Commit your changes:

git commit -m "SUBMIT"

This command will commit your files and mark this commit with a message “SUBMIT”, indicating that we should grade this commit.

Push your changes to GitHub:

git push

Make sure you left nothing unexpected behind:

git status

If you need to make updates, repeat the add, commit, push sequence.

You can git commit -m "SUBMIT" again, before the deadline, if you realize that you’d forgotten something. We will grade the last commit with message “SUBMIT” pushed before the deadline.

To see your Lab submissions, as we see them, visit classroom.github.com and then click on Lab 2. You will then be able to click on your specific Lab 2 repository, and see the files and commit history as GitHub has them. Remember that it is the commit that has a commit message, not files.
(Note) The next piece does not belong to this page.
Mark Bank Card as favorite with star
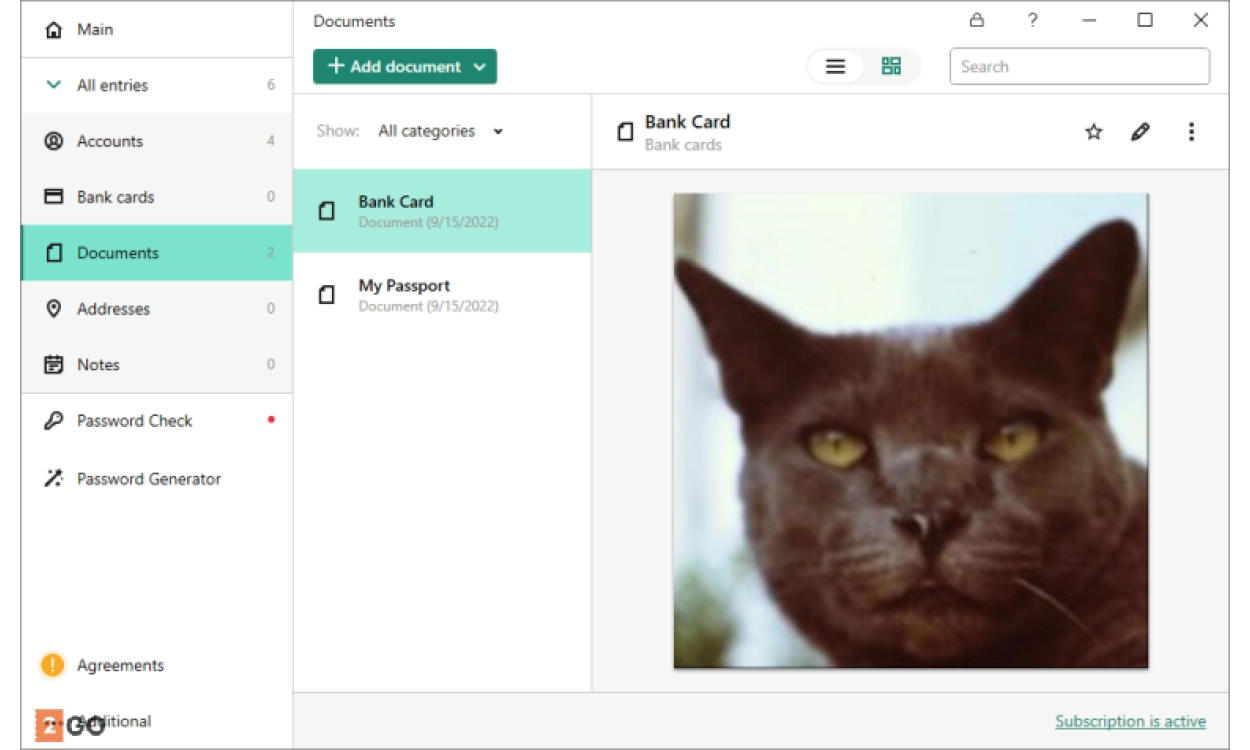 [x=1094, y=132]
If you decide to submit late: If you did not push a commit with the message “SUBMIT”, before the deadline, we will look again at 24h, 48h, and 72h after the deadline. We will grade the first commit with the message “SUBMIT”. We will apply late penalty accordingly.

Late commits will be ignored if they follow any commit with message “SUBMIT”.